**Exercise:**
Below are records; count the lines that hold the string "Home" and give only the count.

====== The data ======

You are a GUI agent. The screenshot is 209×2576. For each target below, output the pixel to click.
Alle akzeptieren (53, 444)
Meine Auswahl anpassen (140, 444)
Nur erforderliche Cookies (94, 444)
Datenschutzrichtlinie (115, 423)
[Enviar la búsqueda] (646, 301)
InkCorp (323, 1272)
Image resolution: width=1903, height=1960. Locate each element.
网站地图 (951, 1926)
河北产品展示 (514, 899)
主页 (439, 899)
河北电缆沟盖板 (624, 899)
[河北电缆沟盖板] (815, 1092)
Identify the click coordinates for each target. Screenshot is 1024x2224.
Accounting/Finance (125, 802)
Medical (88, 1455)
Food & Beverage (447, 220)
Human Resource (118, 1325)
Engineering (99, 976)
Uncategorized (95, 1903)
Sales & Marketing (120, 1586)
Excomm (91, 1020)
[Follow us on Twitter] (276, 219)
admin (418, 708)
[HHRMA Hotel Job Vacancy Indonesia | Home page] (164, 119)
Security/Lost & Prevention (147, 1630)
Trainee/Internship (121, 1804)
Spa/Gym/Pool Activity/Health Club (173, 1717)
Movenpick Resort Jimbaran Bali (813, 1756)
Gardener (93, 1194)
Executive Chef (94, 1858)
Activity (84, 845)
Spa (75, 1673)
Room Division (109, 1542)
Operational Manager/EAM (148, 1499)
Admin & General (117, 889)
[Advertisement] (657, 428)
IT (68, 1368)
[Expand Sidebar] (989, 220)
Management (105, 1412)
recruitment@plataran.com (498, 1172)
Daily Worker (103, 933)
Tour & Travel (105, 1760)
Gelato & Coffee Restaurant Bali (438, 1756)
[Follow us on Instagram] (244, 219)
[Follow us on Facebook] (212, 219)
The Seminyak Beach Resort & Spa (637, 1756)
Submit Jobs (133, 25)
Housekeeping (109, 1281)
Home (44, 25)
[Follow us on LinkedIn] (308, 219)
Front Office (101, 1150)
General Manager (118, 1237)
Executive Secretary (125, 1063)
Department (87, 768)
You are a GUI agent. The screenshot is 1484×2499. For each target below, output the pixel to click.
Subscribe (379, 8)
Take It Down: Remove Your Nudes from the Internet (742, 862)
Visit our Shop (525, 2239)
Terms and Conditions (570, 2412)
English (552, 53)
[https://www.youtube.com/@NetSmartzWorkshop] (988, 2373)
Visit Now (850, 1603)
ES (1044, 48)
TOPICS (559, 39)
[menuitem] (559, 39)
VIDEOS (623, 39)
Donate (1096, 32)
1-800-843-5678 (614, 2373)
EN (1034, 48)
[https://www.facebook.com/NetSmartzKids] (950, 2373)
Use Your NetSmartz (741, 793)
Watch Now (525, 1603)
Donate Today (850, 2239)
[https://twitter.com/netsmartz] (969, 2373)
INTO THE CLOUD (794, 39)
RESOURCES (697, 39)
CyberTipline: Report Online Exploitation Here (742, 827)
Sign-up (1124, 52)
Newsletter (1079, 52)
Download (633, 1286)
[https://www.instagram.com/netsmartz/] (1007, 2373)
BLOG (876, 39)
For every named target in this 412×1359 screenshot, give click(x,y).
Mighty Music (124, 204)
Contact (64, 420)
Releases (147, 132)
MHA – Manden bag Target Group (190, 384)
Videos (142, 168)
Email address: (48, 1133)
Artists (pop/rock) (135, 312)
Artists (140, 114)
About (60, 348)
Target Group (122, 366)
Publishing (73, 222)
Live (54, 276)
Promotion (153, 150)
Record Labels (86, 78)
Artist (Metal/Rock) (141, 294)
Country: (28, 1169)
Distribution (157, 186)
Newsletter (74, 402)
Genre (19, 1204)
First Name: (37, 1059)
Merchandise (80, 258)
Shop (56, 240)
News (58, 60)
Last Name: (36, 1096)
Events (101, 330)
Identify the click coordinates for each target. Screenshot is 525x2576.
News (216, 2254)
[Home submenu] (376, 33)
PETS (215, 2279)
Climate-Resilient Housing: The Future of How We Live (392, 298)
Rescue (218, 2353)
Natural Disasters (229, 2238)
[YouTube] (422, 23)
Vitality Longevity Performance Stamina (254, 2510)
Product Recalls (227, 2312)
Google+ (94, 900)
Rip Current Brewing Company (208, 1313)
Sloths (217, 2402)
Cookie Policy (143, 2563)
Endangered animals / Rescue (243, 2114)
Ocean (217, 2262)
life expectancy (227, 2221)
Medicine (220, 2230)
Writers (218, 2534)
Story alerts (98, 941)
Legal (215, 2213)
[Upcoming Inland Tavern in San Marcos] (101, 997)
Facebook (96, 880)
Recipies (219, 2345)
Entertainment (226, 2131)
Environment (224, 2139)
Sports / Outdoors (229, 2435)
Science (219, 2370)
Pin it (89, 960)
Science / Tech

======

**Output below:**
3